Geboorteproces en zorg
Na ongeveer 3 maanden, 3 weken en 3 dagen werpt de zeug biggetjes. De zeug kan dan tot wel 10 tot 12 biggetjes laten komen. De geboorte duurt dan ongeveer 3 tot 4 uur. Heftig gezwaai van de zeugenstaart laat zien dat het volgende biggetje eraan komt. Als de geboorte klaar is, is het belangrijk dat de zeug niet op de biggen gaat liggen. Hierbij worden de biggen dan gescheiden van de zeug door middel van een hek. In de stal hangt hier dan een warmtelamp bij waar de biggen dan onder kunnen schuilen en zich verwarmen. Het is natuurlijk ook mogelijk om de bevallig in een stal te doen maar dan moet je er goed op letten dat de zeug dus niet op de biggen gaat liggen.
|
De socialisatie
Als de biggen geboren zijn stellen ze de eerste dag al hun rangorde vast, iedere big krijgt een vaste tepel.

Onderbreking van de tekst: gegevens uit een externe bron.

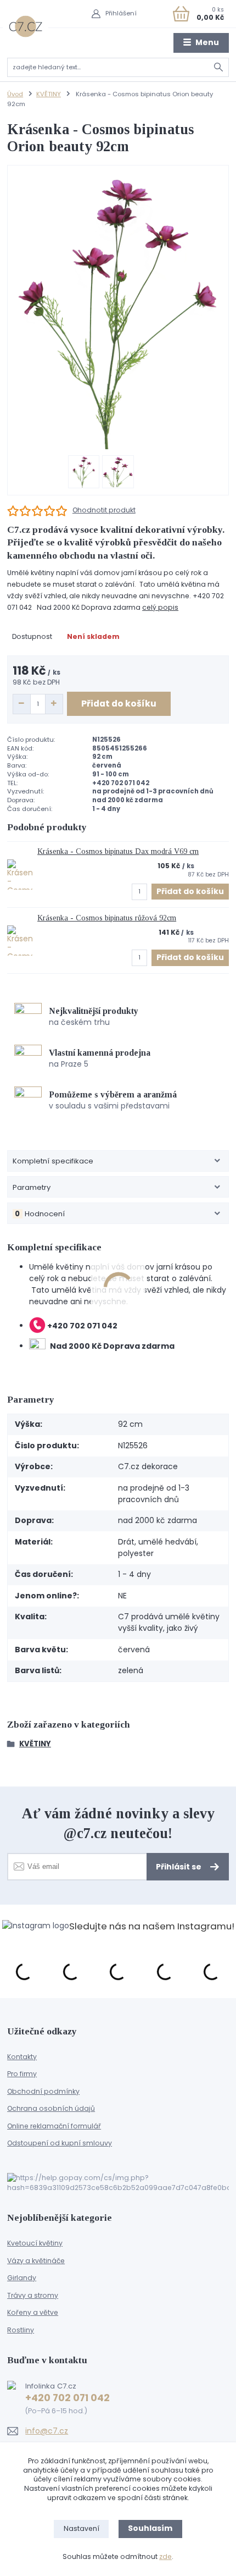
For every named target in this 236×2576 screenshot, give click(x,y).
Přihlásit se (179, 1866)
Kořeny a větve (32, 2312)
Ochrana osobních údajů (51, 2108)
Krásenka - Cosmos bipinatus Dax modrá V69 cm (118, 851)
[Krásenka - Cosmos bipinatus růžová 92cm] (19, 940)
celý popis (160, 607)
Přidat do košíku (118, 703)
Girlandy (21, 2277)
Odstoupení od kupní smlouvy (59, 2143)
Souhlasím (150, 2528)
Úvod (15, 94)
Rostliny (20, 2330)
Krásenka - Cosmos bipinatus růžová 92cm (106, 918)
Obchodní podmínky (43, 2091)
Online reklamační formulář (54, 2126)
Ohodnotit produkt (104, 510)
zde (165, 2556)
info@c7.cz (46, 2431)
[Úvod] (25, 26)
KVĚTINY (48, 94)
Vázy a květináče (36, 2260)
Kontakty (22, 2056)
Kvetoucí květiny (35, 2243)
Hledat (218, 67)
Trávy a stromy (32, 2295)
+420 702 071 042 (67, 2397)
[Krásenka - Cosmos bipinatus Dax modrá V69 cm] (19, 874)
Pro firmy (22, 2073)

Zolang de biggen bij elkaar blijven blijft deze rangorde bestaan. Als ze een nieuwe groep krijgen dan zullen ze daar ook meteen een nieuwe rangorde stellen door te vechten.
Spelen doen de biggen ook met elkaar. De boer kan eventueel ook de socialisatie van de biggen stimuleren door ze stro en speeltjes te geven. Probeer ze ook vanaf de eerste momenten aan mensen te laten wennen zodat voorkomen word dat als er telkens iemand bij hen komt, dat ze dan wegrennen van angst.
Als de biggen 4 weken oud zijn, zou dit de ideale leeftijd zijn om ze te scheiden van de moeder. Dit mag pas als ze sterk en gezond genoeg zijn. Als ze dit niet zijn, dan gaan ze naar een andere zeug om hier wat aan te sterken.
Afzet jongen
Samen met hun moeder leven de biggetjes de eerste drie weken in een kraamstal. In deze stal staat de moeder vast tussen stalen stangen. Ze kan wel liggen en alleen een stukje naar voren en achteren lopen en ze kan zich niet omdraaien. Ook heeft ze geen ruimte om haar biggetjes te verzorgen. De biggen kunnen wel drinken bij de moeder en los lopen. Als de biggen oud genoeg zijn (ongeveer 6 weken) om de moeder te verlaten gaan ze naar andere stallen, wat op een bepaalde leeftijd en bepaald gewicht een paar keer gebeurd (rond de 40 kg gaan ze naar de vleesvarkensstallen en weg uit de biggenstallen), waar ze opgefokt gaan worden tot ze uiteindelijk klaar zijn voor de slacht.